# freeBSD server



## selhan (Jul 25, 2009)

Hi, I'm a new user in this stuff, I'm looking for some one who can help me to install and set up a freebsd server, I already have freeBSD 7.1 installed on one machine and I have a domain name to this configuration, I would like to use for IRC purposes (e.i. psyBNC, eggdrop etc.)

Thank you!
selhan


----------



## DutchDaemon (Jul 25, 2009)

In all honesty, no one's going to invest that much time in helping you without you putting in some work and learning first. Read the handbook first. Then look into one or more of these books.


----------



## aragon (Jul 25, 2009)

And if you have specific questions that aren't covered in the handbook, ask away...


----------



## selhan (Jul 25, 2009)

Well, I can install the server by myself if there are not any suggestion from any of you. Reading some tutorials I can do it, that's not problems for me, what I really don't understand is how to setup the doman name and so on...


----------



## DutchDaemon (Jul 25, 2009)

That's still very general. Do you know anything about setting up a nameserver (like BIND), do you know what zone files are, what A records are, how to register a domain, etc. That alone would take a few hundred lines of explaining, just for the fundamentals. Or you can just host your domain elsewhere and just use a web-based editing tool.


----------



## MG (Jul 26, 2009)

first #pkg_add -r apache22
then try to configure /usr/local/etc/httpd.conf
It has pretty good comments.

Then type httpd to start the server.
and to check if it's online without using a browser:
fetch http;//hostname/index.html


----------



## DutchDaemon (Jul 26, 2009)

Apache is not really widely known for its IRC capabilities. Maybe you're confusing 'domain' and 'website', like everyone else?


----------



## MG (Jul 26, 2009)

DutchDaemon said:
			
		

> Apache is not really widely known for its IRC capabilities. Maybe you're confusing 'domain' and 'website', like everyone else?

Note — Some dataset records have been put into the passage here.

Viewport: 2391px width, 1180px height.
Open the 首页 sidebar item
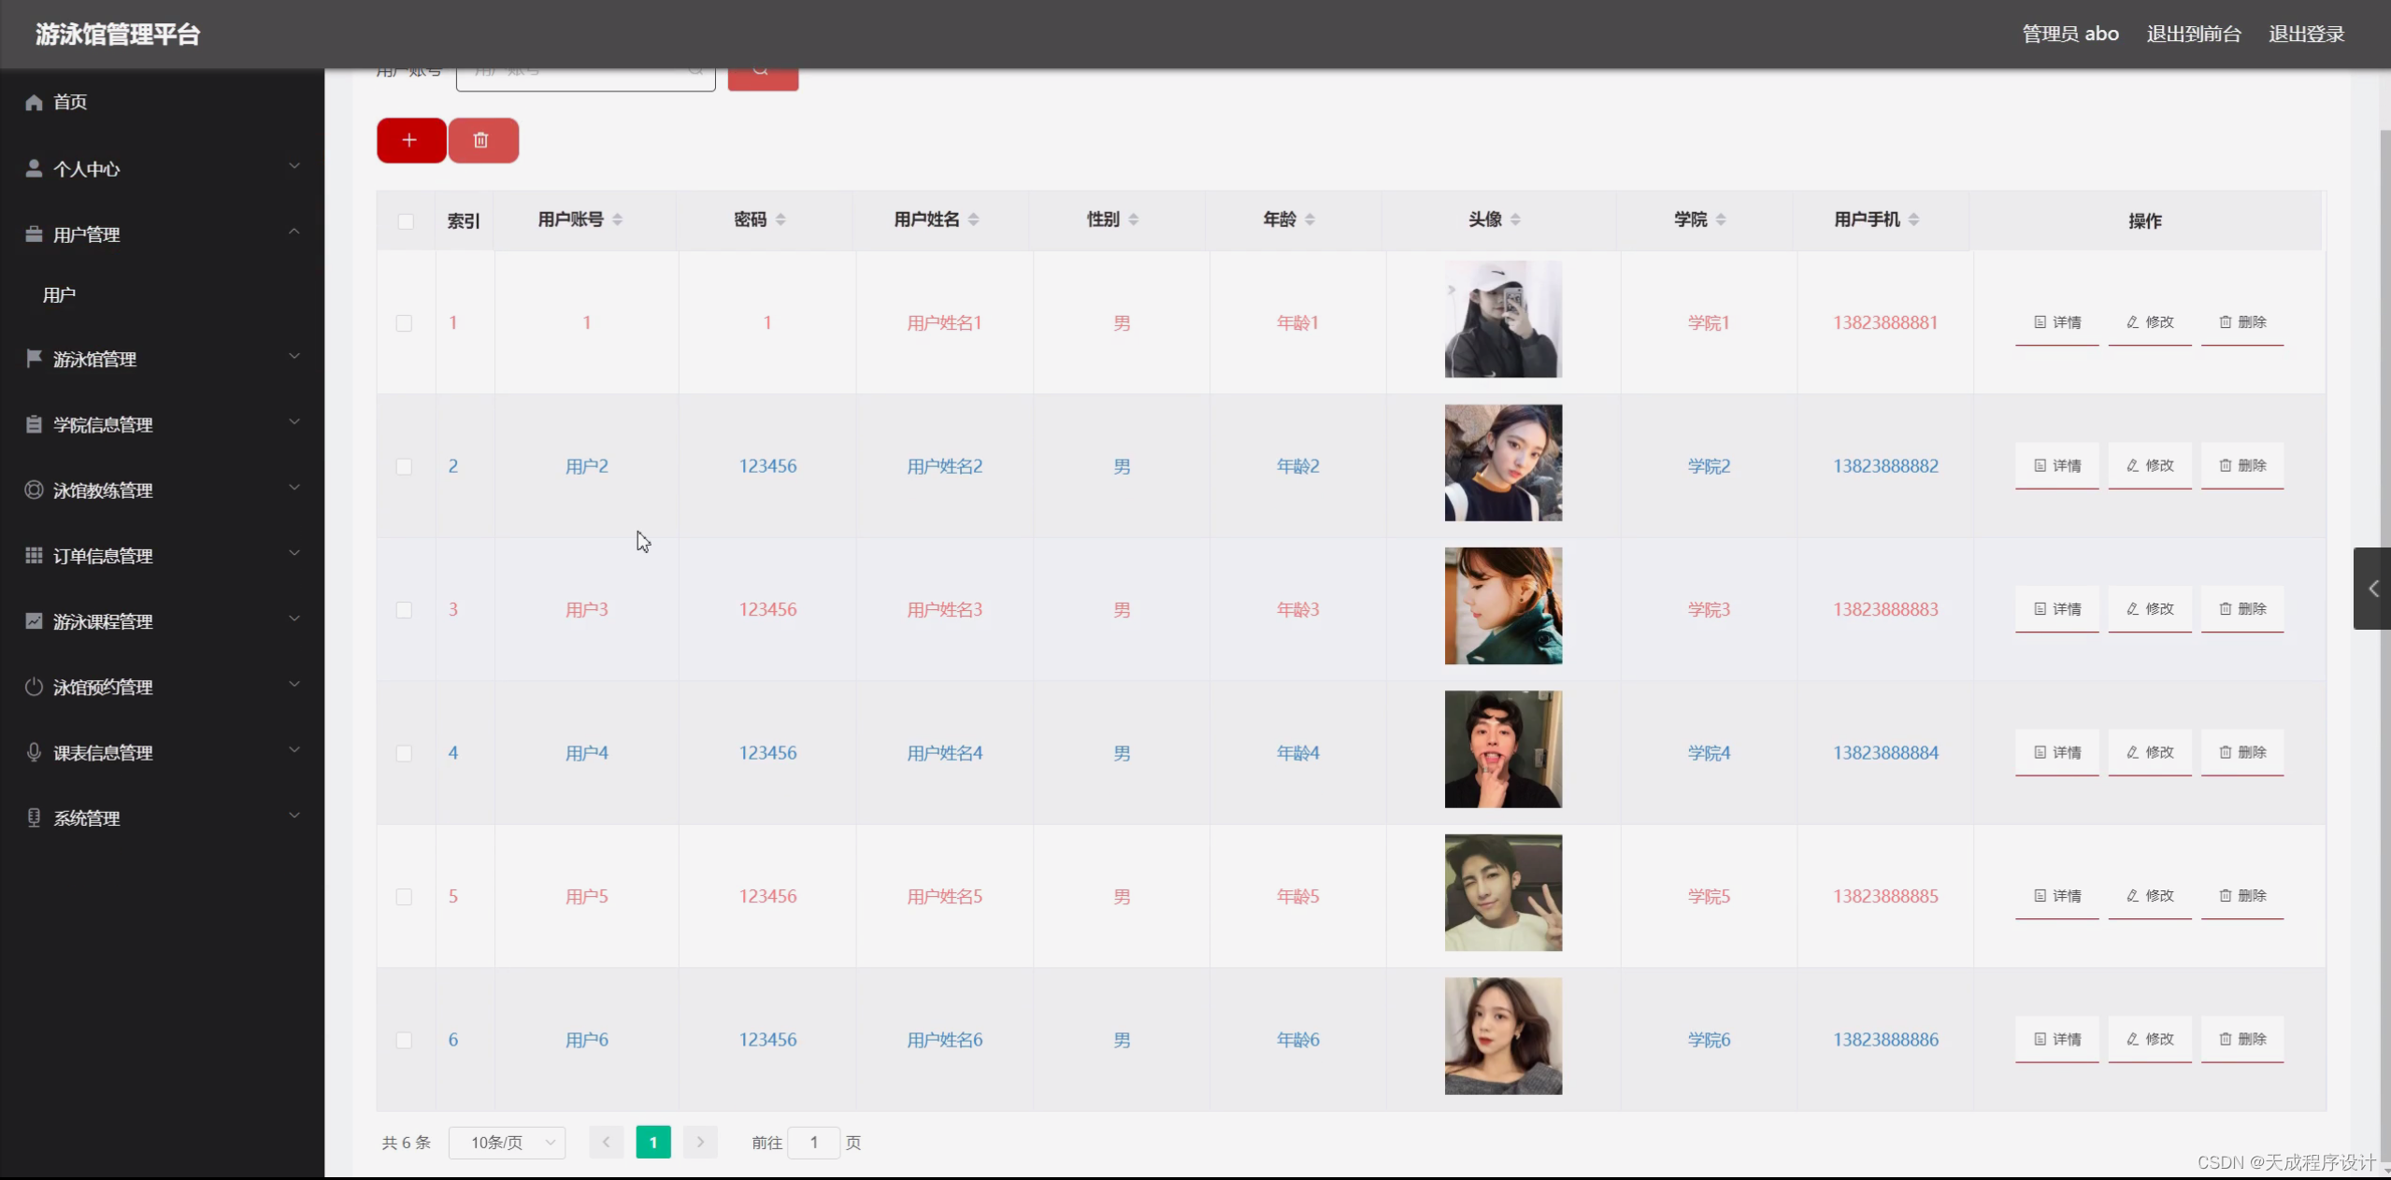(x=70, y=102)
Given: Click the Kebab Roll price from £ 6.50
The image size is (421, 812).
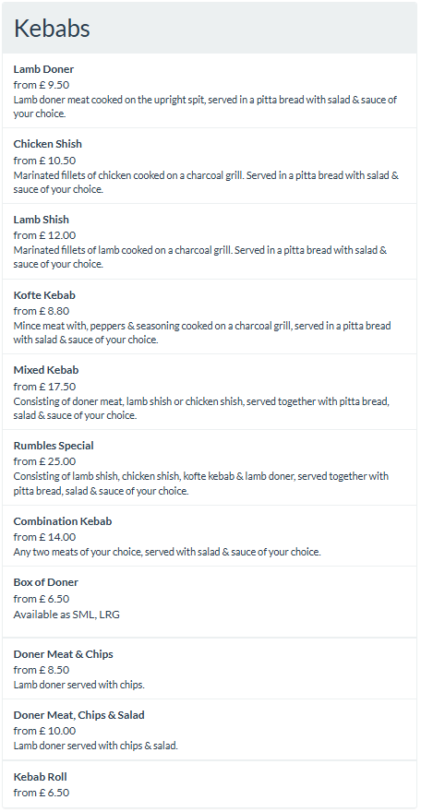Looking at the screenshot, I should coord(42,793).
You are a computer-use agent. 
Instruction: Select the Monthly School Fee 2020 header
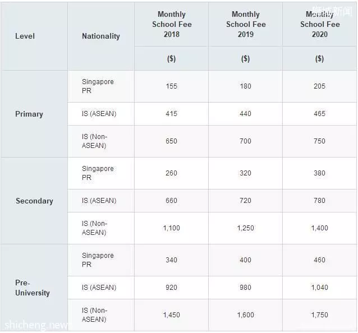coord(320,24)
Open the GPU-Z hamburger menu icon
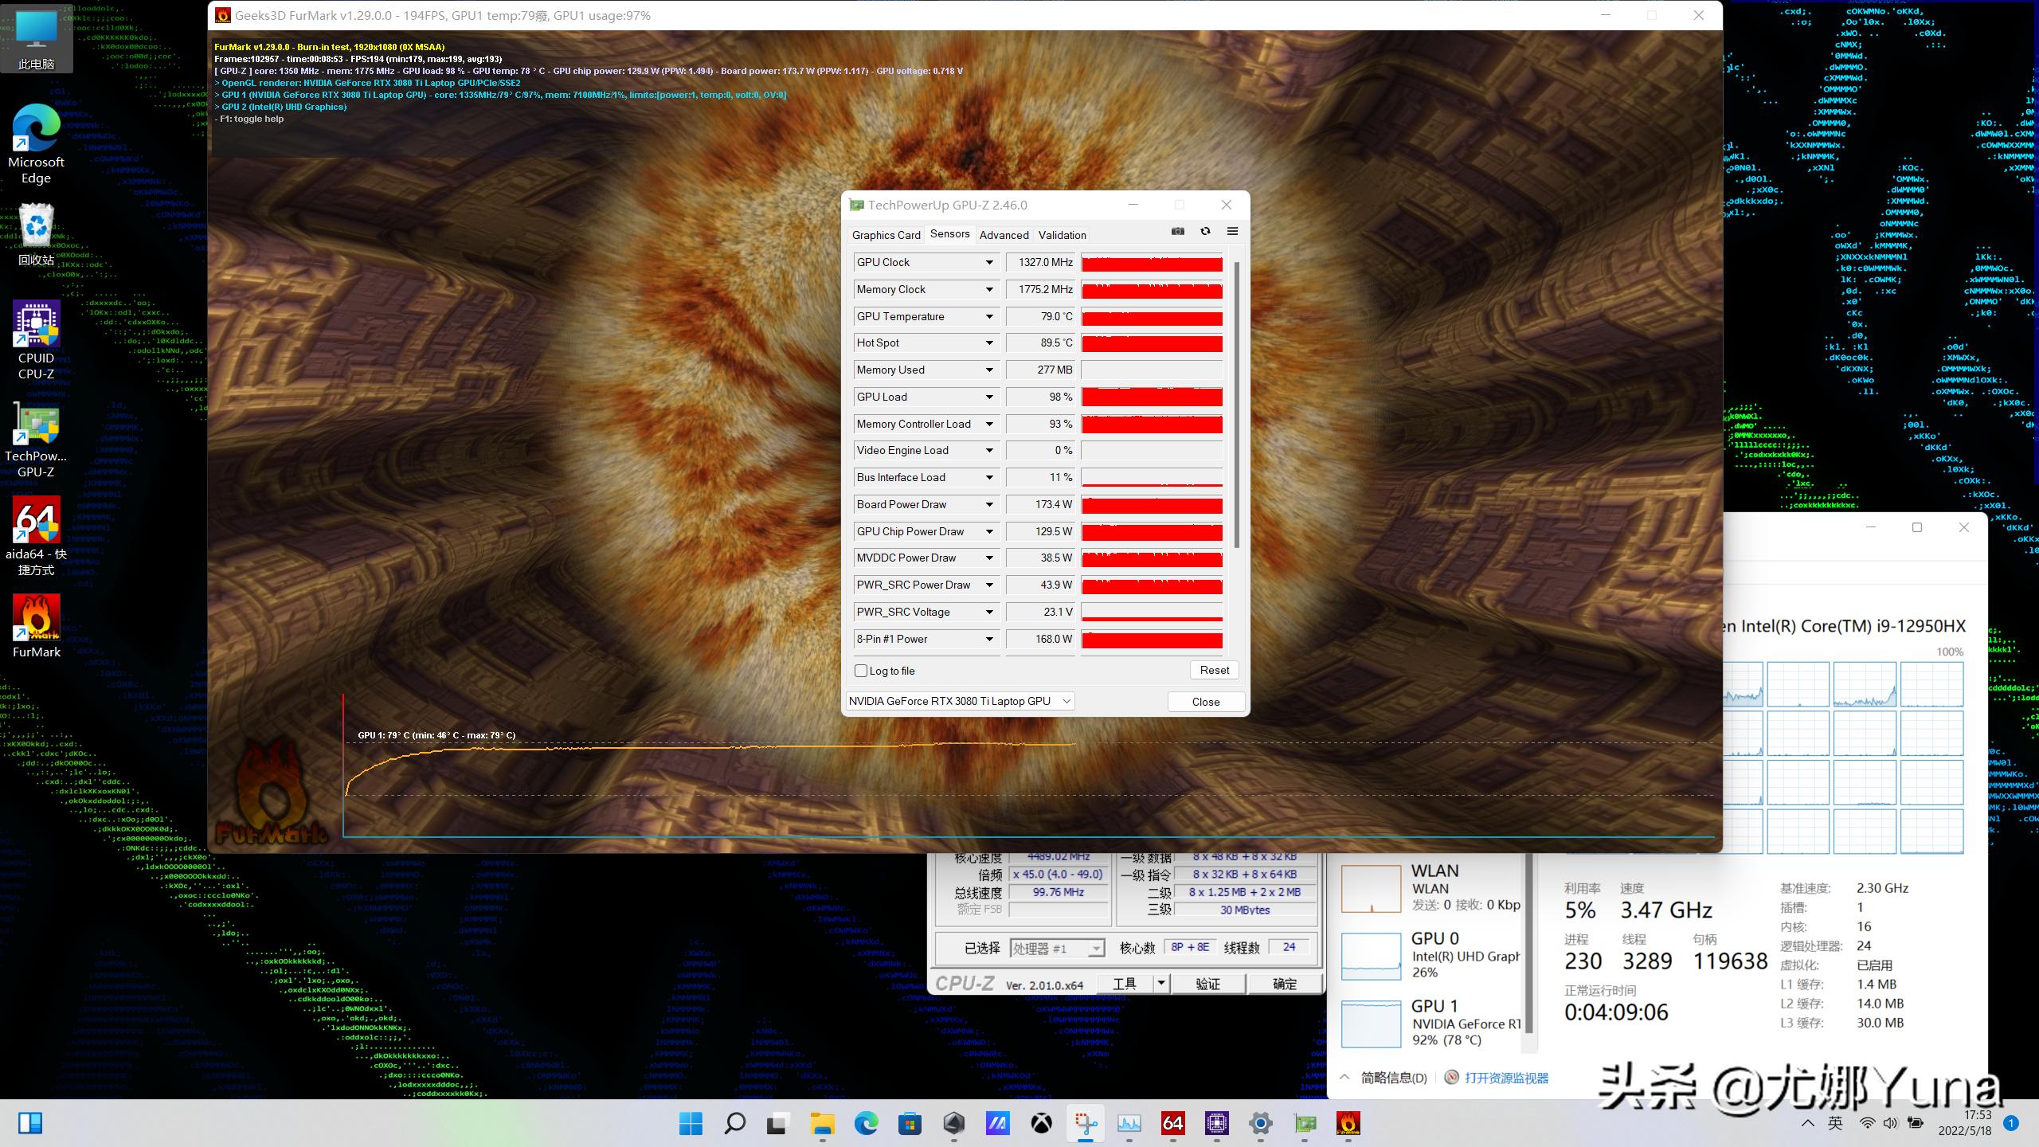The width and height of the screenshot is (2039, 1147). click(1232, 231)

lol. I read this thread a few hours ago. Forgot it was about IRC.
But it's the same idea, only another port :e


----------



## iic2 (Jul 26, 2009)

I think you need to look into firewalls also even for a web server or IRC.  IPFW or PF.  It's a lot to learn and it can't be done over-night.


----------



## mwatkins (Jul 26, 2009)

Re the above, indeed if the original poster is intending to put up any sort of public IRC server the poster can almost certainly expect it to be the recipient of a denial of service attack at some point. In the web hosting community these attacks directed at IRC servers are a regular occurrence, so much so that many commodity web hosters refuse to provide service to those who wish to run IRC components.


----------



## selhan (Jul 26, 2009)

Thanks all of you guys for reply my post, but it seen like there are some confusing situation here, between long work to do and easy steps/works to do for many users here that has more experience than me. I understand that dealing with freeBSD takes a lot of time every time we want to install any simple thing. I remember one day I have this random message that says: 

You can get a good generic server install by using the
instant-server port/package.  If you have ports installed, you can
install it by doing

        # cd /usr/ports/misc/instant-server
        # make install && make clean

I installed that server with no errors, I have installed another servers by reading tutorials with no errors, it is true that it takes long time and no one is going to spend time like this with a user that have no so much experience. All I need is suggestions, recommendations and also I don't think that is so complicate for user with experience that can tell me how to setup my domain (already registered and activated) to use it with the putty and go into my pc, I think it is something that I have to change on rc.conf and/or others directories, maybe I'm wrong (because I have not experience) but I hope no one get upset by dealing with me.

Thanks!!


----------



## DutchDaemon (Jul 26, 2009)

Are you hosting the domain on your own nameserver? If so, look into named(8) and named.conf(5), files in /etc/namedb/. The way to start named is putting named_enable="YES" in /etc/rc.conf and starting named with [cmd=]/etc/rc.d/named start[/cmd]. There are plenty of examples of domain zonefiles on Google.


----------